ACTIVITY> Every entry must come back exactly as it was given.

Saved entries

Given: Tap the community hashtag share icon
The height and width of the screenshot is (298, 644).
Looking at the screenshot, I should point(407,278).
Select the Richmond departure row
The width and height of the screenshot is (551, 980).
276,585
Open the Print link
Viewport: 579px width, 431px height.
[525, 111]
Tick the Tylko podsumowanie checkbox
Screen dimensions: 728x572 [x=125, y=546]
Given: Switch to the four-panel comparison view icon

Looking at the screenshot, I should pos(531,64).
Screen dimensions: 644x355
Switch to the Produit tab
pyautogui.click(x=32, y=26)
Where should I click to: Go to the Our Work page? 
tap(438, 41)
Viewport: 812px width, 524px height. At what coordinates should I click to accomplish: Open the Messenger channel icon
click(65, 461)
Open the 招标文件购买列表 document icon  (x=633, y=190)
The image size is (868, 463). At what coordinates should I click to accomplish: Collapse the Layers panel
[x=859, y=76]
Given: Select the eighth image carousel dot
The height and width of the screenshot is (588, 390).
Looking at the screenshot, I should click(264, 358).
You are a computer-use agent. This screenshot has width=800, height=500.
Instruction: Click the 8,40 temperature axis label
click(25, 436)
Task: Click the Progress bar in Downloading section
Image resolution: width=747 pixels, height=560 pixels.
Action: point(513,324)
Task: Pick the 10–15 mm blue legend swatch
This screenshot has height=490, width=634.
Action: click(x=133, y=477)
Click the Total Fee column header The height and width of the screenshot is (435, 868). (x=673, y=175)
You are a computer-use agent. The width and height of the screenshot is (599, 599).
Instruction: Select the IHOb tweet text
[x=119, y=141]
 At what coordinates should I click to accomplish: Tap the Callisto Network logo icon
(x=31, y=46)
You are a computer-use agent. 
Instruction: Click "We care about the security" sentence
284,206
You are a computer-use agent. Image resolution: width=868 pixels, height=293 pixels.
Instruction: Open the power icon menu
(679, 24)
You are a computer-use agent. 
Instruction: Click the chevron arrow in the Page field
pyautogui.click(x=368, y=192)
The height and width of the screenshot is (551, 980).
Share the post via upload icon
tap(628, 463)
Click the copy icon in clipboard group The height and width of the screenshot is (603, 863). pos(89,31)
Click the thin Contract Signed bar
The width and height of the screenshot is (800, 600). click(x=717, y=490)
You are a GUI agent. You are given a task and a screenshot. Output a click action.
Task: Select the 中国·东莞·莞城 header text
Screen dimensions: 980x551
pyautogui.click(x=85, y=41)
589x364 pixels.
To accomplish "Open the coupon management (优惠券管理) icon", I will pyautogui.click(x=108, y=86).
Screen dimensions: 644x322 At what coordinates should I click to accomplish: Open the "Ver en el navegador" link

RESPONSE AREA>
Given: Tap the community hashtag share icon
The height and width of the screenshot is (298, 644).
Looking at the screenshot, I should point(407,278).
Select the Richmond departure row
The width and height of the screenshot is (551, 980).
276,585
Open the Print link
Viewport: 579px width, 431px height.
[525, 111]
Tick the Tylko podsumowanie checkbox
Screen dimensions: 728x572 [x=125, y=546]
Given: Switch to the four-panel comparison view icon

Looking at the screenshot, I should pos(531,64).
Screen dimensions: 644x355
Switch to the Produit tab
pyautogui.click(x=32, y=26)
Where should I click to: Go to the Our Work page? 
tap(438, 41)
Viewport: 812px width, 524px height. At what coordinates should I click to accomplish: Open the Messenger channel icon
click(65, 461)
Open the 招标文件购买列表 document icon  (x=633, y=190)
The image size is (868, 463). At what coordinates should I click to accomplish: Collapse the Layers panel
[x=859, y=76]
Given: Select the eighth image carousel dot
The height and width of the screenshot is (588, 390).
Looking at the screenshot, I should click(264, 358).
You are a computer-use agent. This screenshot has width=800, height=500.
Instruction: Click the 8,40 temperature axis label
click(25, 436)
Task: Click the Progress bar in Downloading section
Image resolution: width=747 pixels, height=560 pixels.
Action: point(513,324)
Task: Pick the 10–15 mm blue legend swatch
This screenshot has height=490, width=634.
Action: click(x=133, y=477)
Click the Total Fee column header The height and width of the screenshot is (435, 868). (x=673, y=175)
You are a computer-use agent. The width and height of the screenshot is (599, 599).
Instruction: Select the IHOb tweet text
[x=119, y=141]
 At what coordinates should I click to accomplish: Tap the Callisto Network logo icon
(x=31, y=46)
You are a computer-use agent. 
Instruction: Click "We care about the security" sentence
284,206
You are a computer-use agent. Image resolution: width=868 pixels, height=293 pixels.
Instruction: Open the power icon menu
(679, 24)
You are a computer-use agent. 
Instruction: Click the chevron arrow in the Page field
pyautogui.click(x=368, y=192)
The height and width of the screenshot is (551, 980).
Share the post via upload icon
tap(628, 463)
Click the copy icon in clipboard group The height and width of the screenshot is (603, 863). pos(89,31)
Click the thin Contract Signed bar
The width and height of the screenshot is (800, 600). click(x=717, y=490)
You are a GUI agent. You are given a task and a screenshot. Output a click action.
Task: Select the 中国·东莞·莞城 header text
Screen dimensions: 980x551
pyautogui.click(x=85, y=41)
589x364 pixels.
To accomplish "Open the coupon management (优惠券管理) icon", I will pyautogui.click(x=108, y=86).
Screen dimensions: 644x322 At what coordinates should I click to accomplish: Open the "Ver en el navegador" link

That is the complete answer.